Text extract |
++++++++++
Fuck, aren’t we all unoriginal? Here we are in 2011 and nothing’s changed in the last five hundred years. Christianity is looking a bit bedraggled and beaten, smelling like it hasn’t had a wash in a while, but still at the core. Which is why it’s no coincidence that the anti-capitalist protestors are encamped outside St Paul’s. The seat of the Protestant church’s government may officially be Canterbury, but St Paul’s is its figurehead, its grandest architectural statement. Okay, so there might be limited other places where you can throw up a thousand tents in the middle of the City of London without having a double-decker bus plough through your sleeping bag every half an hour, but I think it’s more serendipitous than pure convenience. I think it feels irrationally right, almost like faith might. Their presence forces the church to become involved in twenty-first century politics. Even though they’re spending most of their time trying to avoid saying something the flock is turning to them and begging for an alternative to the capitalist anti-God life we all freely adopted a while back when it suited us.

We need to be careful here. I mean it’s not like the church doesn’t have enough blood on its hand or, indeed, all the way to its red stained armpits. A thousand plus British years of internal crowd subjection, external moral expansion and enough butchery with convoluted excuses shoe-horned into a fluid dogma are hardly a glowing resume for a bright new world, but maybe, in the past forty years or so whilst it’s been beaten back by secularism, the church has had time to rethink.

Sorry. The purpose of this blog isn’t to join the God and faith bashing, the “aren’t people a bunch of fucking deluded schmucks brigade”, if only because marching at the head that particular army is Richard Dawkins, a man so utterly smugly odious that I am relieved to now find him inescapable from his comedy variant on Radio 4. The God Delusion is a different point. That’s about why people are hoodwinked into believing, how the church manipulates society and individuals out of the belief, money, time and occasionally morals. That’s fine. I get that. What I want to know is whether Dawkins, at moments when his family’s safety is threatened and there really is no way to avoid the plunging car off the ravine edge, closes his eyes and whispers to an entity he despises? Just in case?

Most people would. It’s not necessarily something to feel guilty about, but why do we seek sanctuary in that which we’ve so frequently denounced? What does our subconscious know that we don’t?
++++++++++
Dataset excerpt |
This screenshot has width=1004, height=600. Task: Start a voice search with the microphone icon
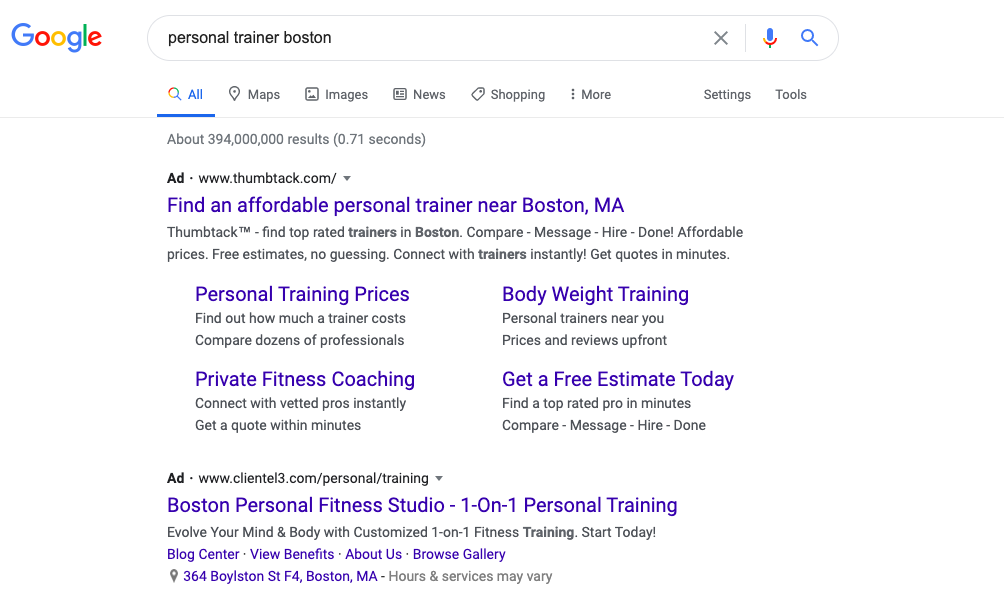(769, 37)
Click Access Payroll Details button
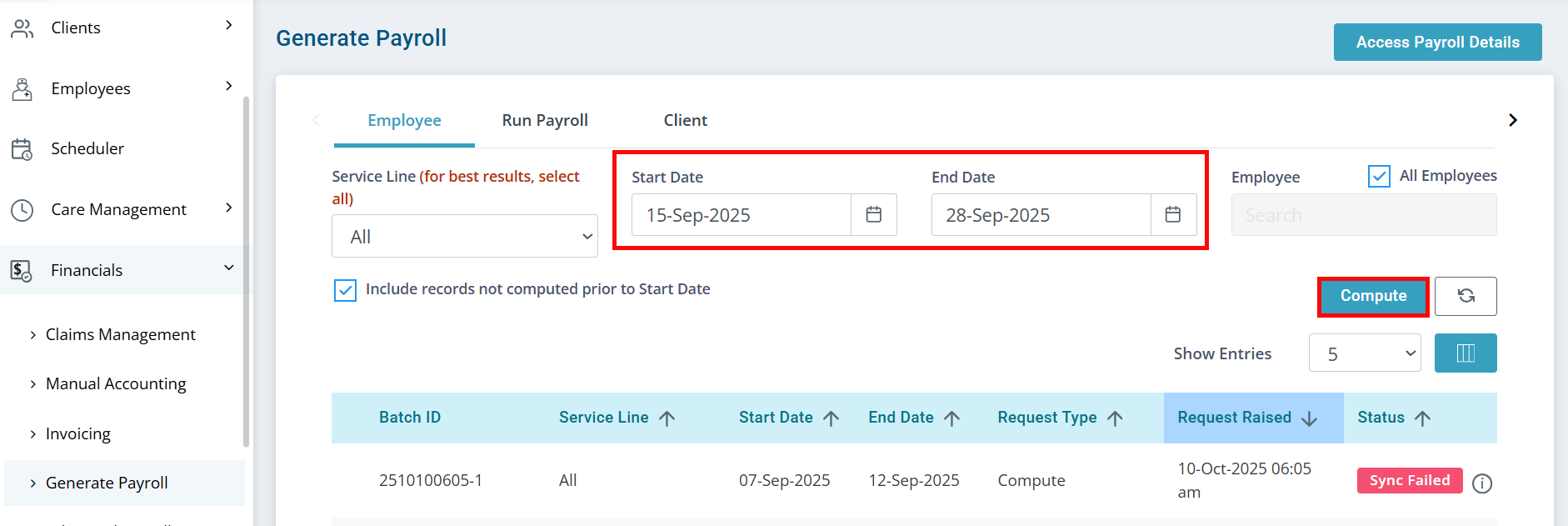Image resolution: width=1568 pixels, height=526 pixels. (1437, 43)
++++++++++
Given exercise 1 | Name every place the blog post mentions by name.
Given exercise 2 | Reproduce the passage of the blog post starting with "Most people would." and going on through "that we don’t?".
The listing stands apart from the blog post and is unrelated to it.

Exercise answer 1 | St Paul's, Canterbury, the City of London

Exercise answer 2 |
Most people would. It’s not necessarily something to feel guilty about, but why do we seek sanctuary in that which we’ve so frequently denounced? What does our subconscious know that we don’t?